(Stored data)
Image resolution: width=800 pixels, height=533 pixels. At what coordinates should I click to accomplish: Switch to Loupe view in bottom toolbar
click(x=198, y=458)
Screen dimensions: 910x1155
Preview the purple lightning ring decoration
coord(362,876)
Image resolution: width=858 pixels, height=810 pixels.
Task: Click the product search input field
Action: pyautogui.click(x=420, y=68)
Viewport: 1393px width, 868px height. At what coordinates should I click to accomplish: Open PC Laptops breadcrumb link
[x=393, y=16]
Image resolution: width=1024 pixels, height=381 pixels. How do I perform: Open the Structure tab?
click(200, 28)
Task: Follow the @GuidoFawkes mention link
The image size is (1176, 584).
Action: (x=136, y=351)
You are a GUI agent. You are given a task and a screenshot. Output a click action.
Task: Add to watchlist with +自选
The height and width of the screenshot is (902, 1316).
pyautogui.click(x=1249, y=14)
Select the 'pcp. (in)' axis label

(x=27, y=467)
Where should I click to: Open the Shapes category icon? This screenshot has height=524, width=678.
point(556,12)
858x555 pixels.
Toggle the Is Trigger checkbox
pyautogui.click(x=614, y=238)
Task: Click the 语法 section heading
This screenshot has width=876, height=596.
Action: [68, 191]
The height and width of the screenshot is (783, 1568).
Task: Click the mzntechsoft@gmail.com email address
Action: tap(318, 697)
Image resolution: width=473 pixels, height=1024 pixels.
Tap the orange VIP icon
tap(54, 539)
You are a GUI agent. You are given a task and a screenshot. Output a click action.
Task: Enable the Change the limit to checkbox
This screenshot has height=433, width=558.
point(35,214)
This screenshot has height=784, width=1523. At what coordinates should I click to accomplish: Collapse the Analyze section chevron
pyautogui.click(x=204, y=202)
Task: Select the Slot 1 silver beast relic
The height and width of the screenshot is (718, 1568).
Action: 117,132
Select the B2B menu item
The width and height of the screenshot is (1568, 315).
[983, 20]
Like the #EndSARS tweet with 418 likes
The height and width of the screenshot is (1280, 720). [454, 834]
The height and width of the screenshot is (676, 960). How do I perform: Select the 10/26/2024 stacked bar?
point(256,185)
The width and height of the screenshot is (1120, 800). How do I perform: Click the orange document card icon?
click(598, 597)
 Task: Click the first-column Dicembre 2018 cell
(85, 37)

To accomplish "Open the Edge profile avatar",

- **HOW TO COMPLETE THIS TASK**
Beginning at the line above with "This screenshot has height=433, width=558." and finishing at the line with "Task: Select the Slot 1 silver beast relic", return each line exactly and return nothing else.

- **SOLUTION BELOW**
This screenshot has height=433, width=558.
point(35,214)
This screenshot has height=784, width=1523. At what coordinates should I click to accomplish: Collapse the Analyze section chevron
pyautogui.click(x=204, y=202)
Task: Select the Slot 1 silver beast relic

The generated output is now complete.